僕の嫌いな人
直接的、無意識的、本能的、素朴、原始的、習慣、これらは僕にとって唾棄すべきものだった。直接的、無媒介的に生きている人間は、阿呆だ。踊る阿呆に見る阿呆、という歌があるが、僕は踊る阿呆になるぐらいだったら、見る阿呆になりたかった。この身体の中の、小さな小さな、幾何学的な点。この点が覚醒してる人、この点が眠り込んでいる人、世の中には2種類の人間がいる。僕の点は狡猾で、桃色がかっていて、肉眼では見えないほど小さかったが、無量の光を放っていて、この光が潰えることはなさそうだった。

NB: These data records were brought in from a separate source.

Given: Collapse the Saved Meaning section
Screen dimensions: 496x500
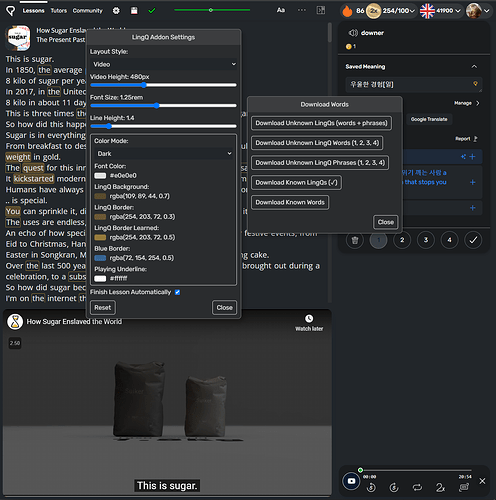Looking at the screenshot, I should [474, 67].
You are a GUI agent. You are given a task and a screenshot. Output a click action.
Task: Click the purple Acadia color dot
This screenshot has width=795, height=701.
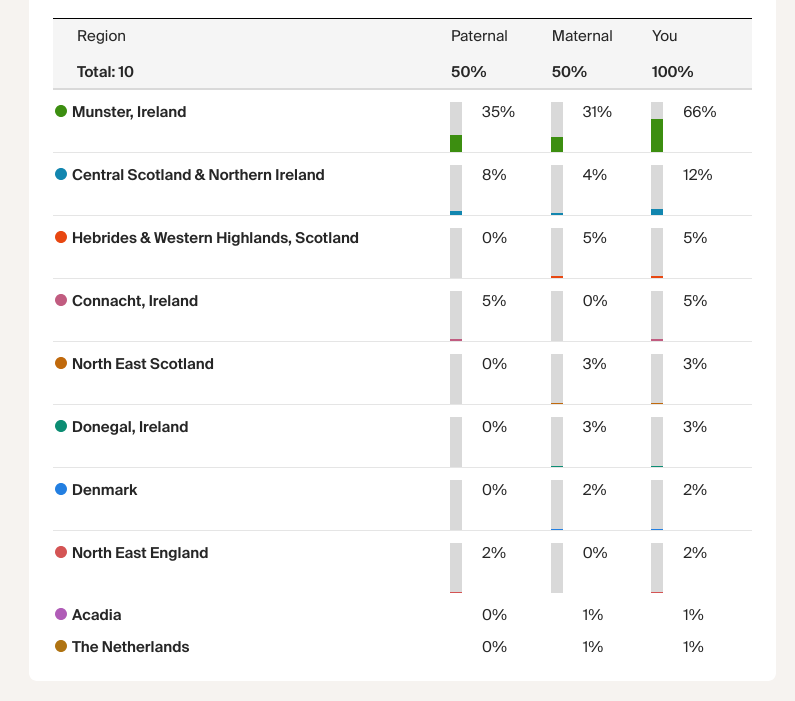pyautogui.click(x=61, y=615)
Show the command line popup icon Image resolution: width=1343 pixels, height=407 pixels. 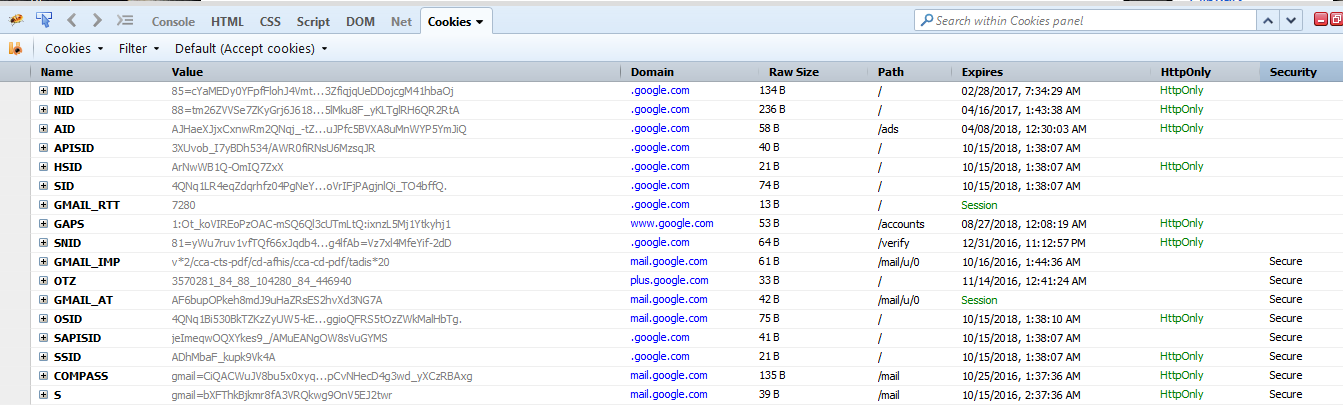point(125,20)
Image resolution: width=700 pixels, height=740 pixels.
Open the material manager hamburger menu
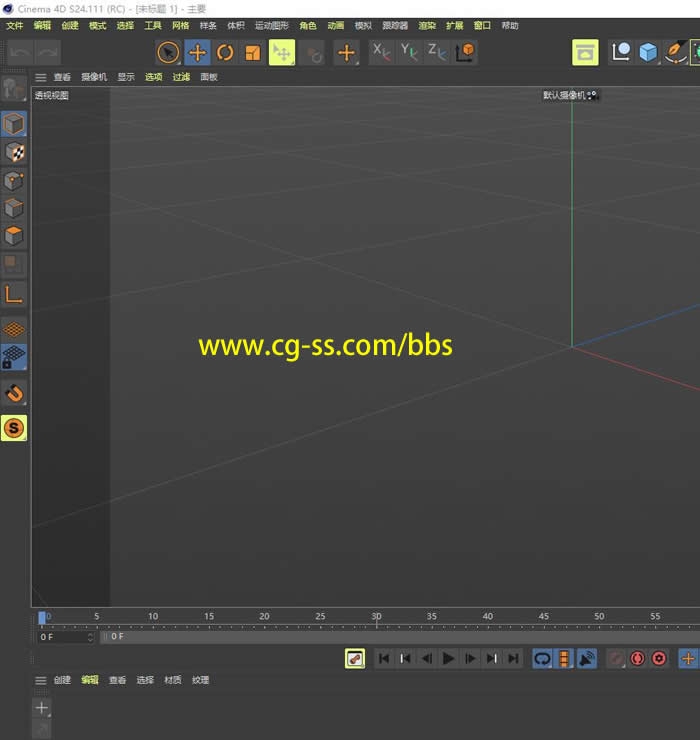point(41,680)
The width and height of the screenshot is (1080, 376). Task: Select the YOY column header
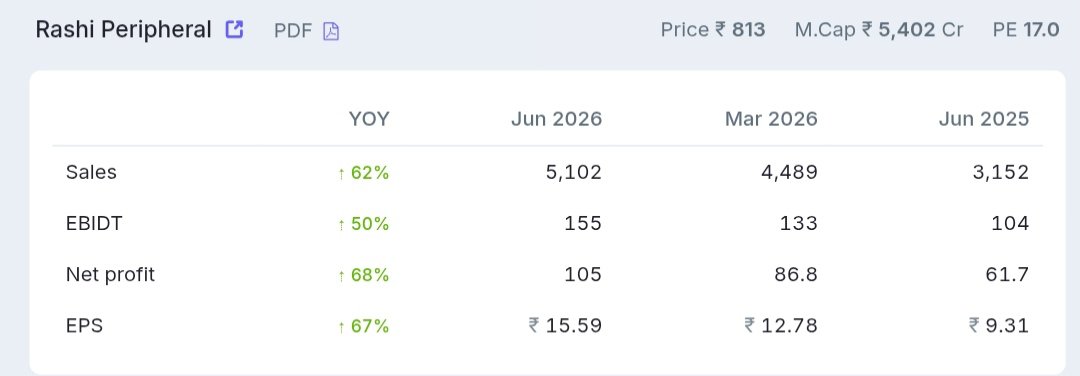tap(369, 119)
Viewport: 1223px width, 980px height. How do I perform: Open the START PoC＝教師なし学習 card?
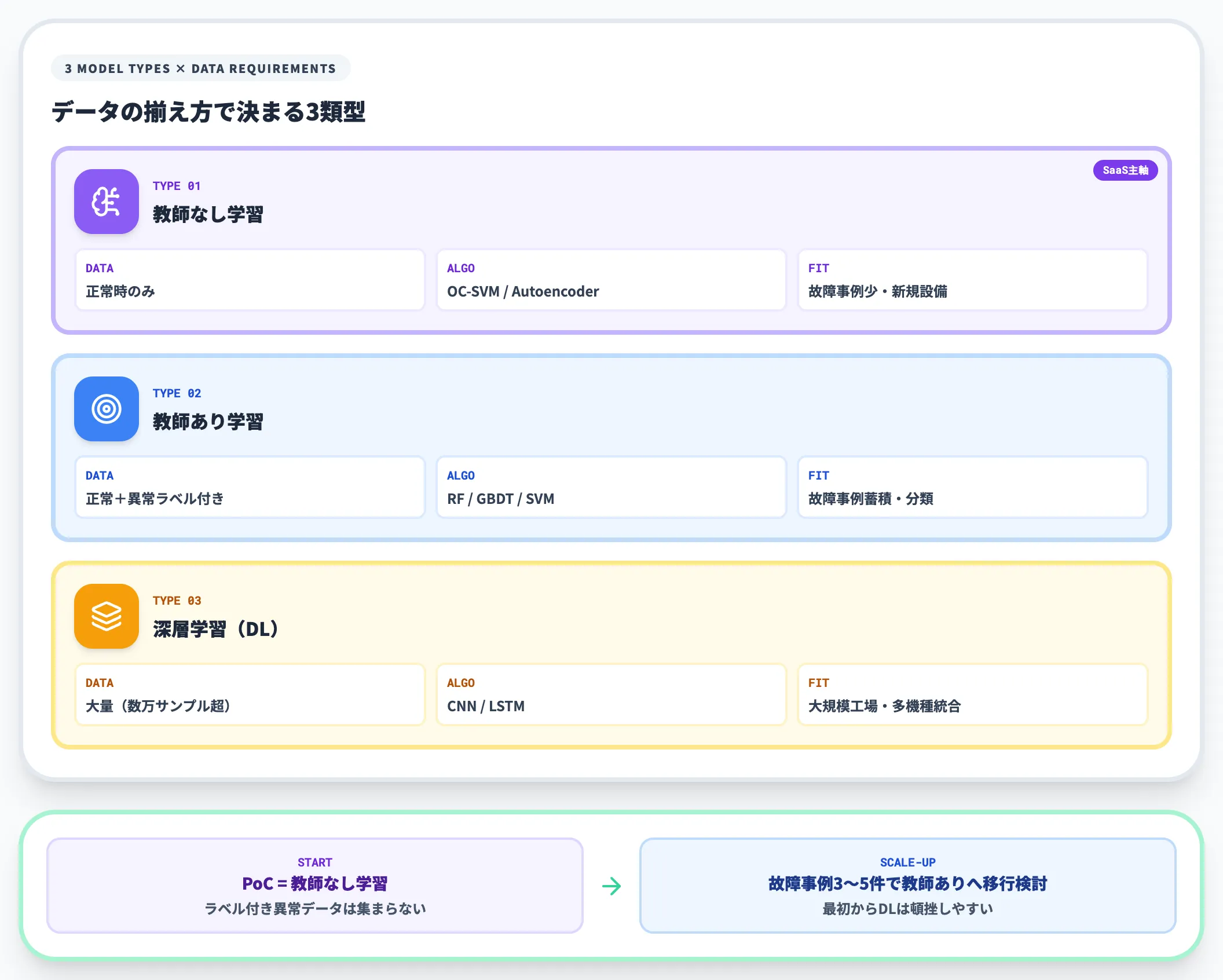coord(315,886)
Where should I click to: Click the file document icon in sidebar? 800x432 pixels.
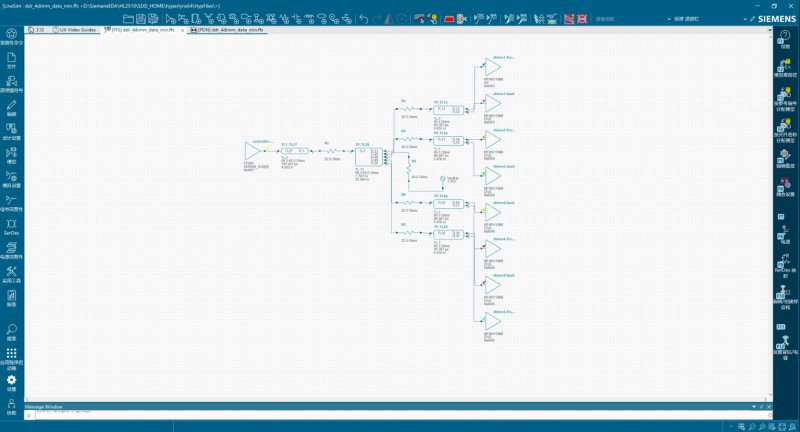click(x=11, y=60)
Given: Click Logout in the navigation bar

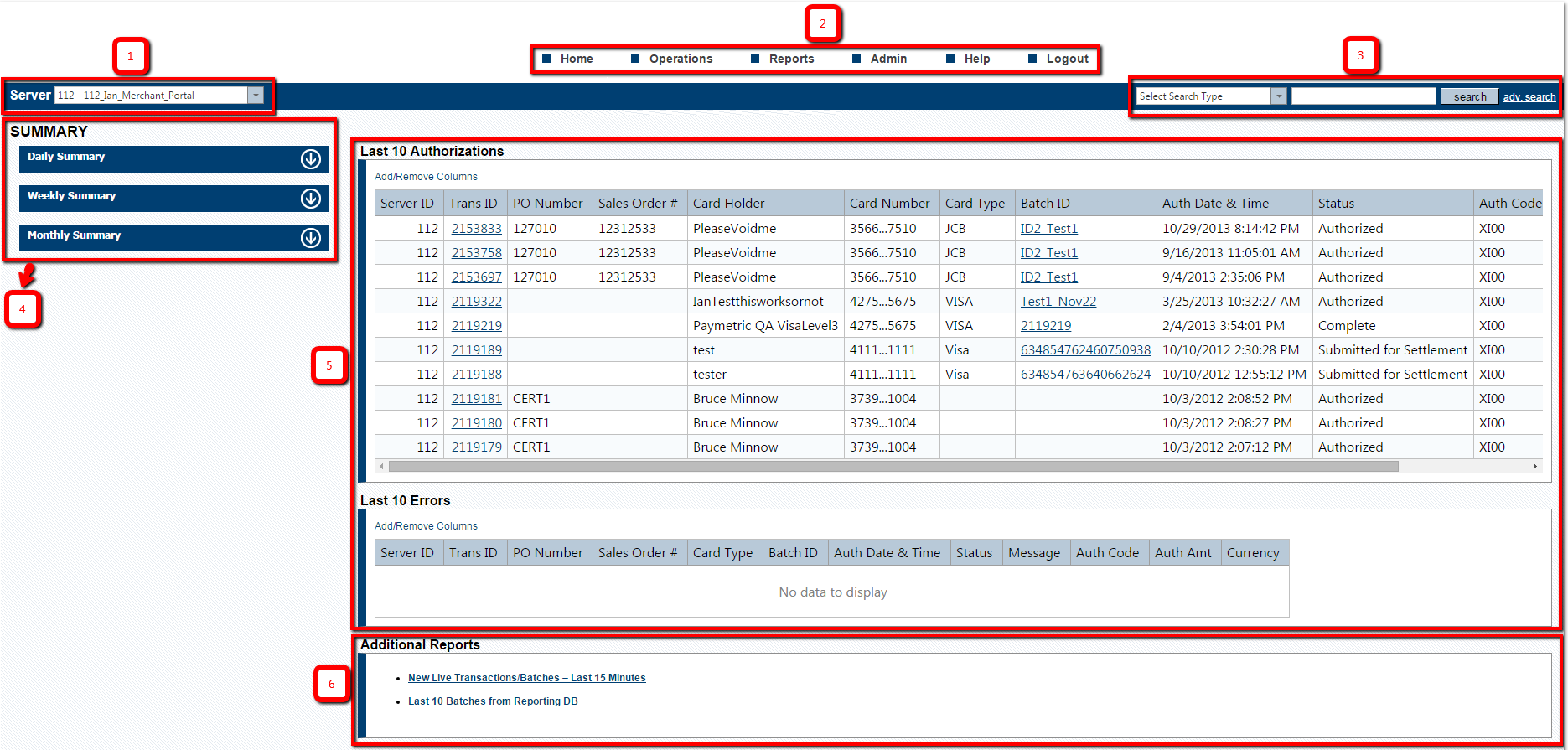Looking at the screenshot, I should click(x=1066, y=59).
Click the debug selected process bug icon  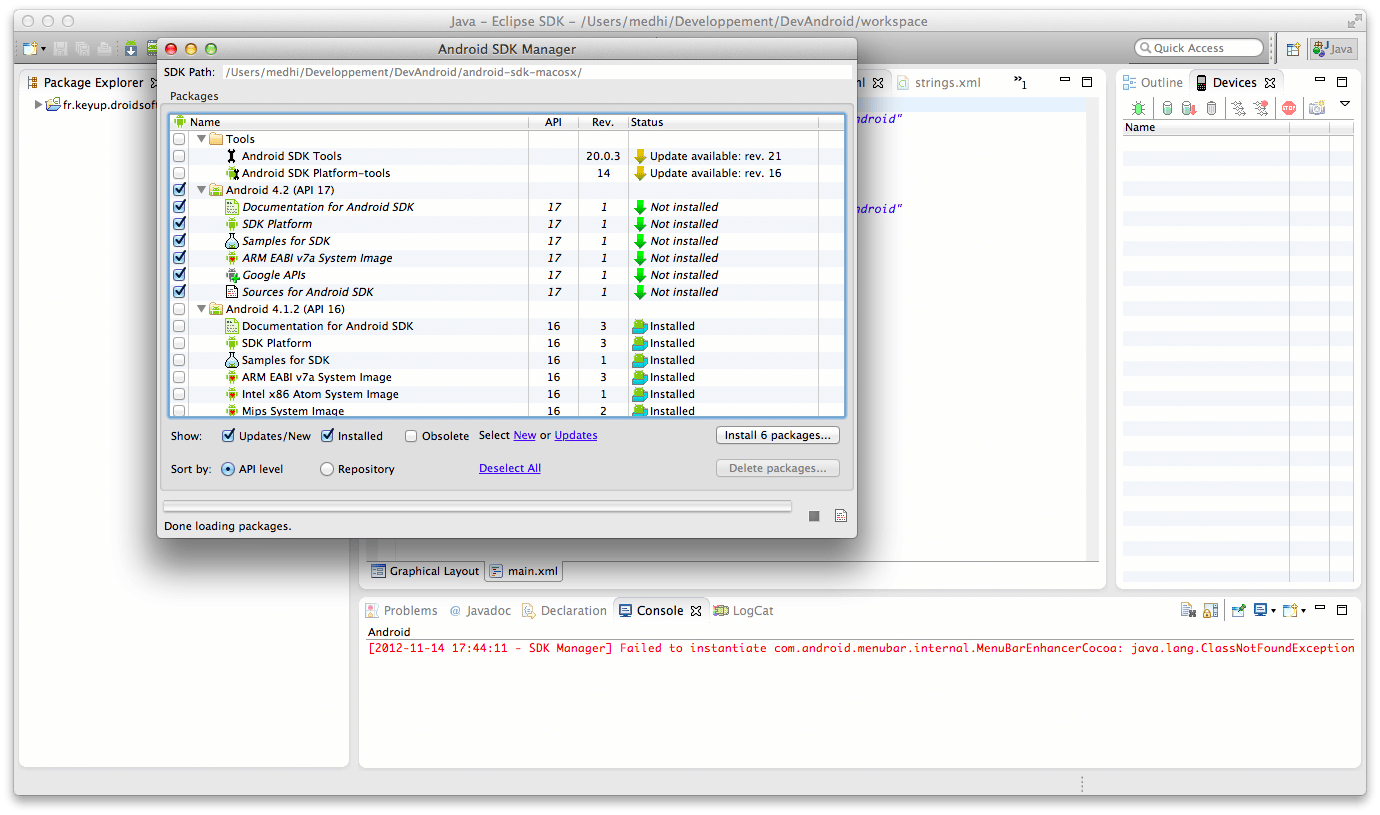click(1138, 108)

僕が思うに、この社会では、意識が覚め切っている人間は、狂人扱いされ、意識が眠り込んでいる人間は、常識人扱いされる。背筋に一本の棒を入れる。無意識のコアを体内の中心に据える。そうすることで、人間は社会で生きていくことができる。わかる?無意識のコア、正当性のコア、盲目性のコアを、意識の光で食い破ってしまった僕たちは、だだっ広い不条理を背負って生きていくか、自殺するか、無理やりにでもコアを注入するしかない。—————せーので絶望しよっ
僕の嫌いな人は「自己反省」のない人で、自分の価値観、言い換えれば信仰を無反省に受け入れてそれでよしとしている人。自分の「精神」を問題としない人。自分の「欲望」を問題にしない人。自分の「倫理」を問題にしない人。自己を問題にしない人。
仏教では、「畜生」とは「慚愧」のない生き物のことだという。「慚愧」というのは恥じること。アダムとイブは、善悪の木の実を食べた後、「恥じた」。恥の多い生涯を送ってきたと言って自殺した太宰治は自己反省の塊で、人間の中の人間だと思う。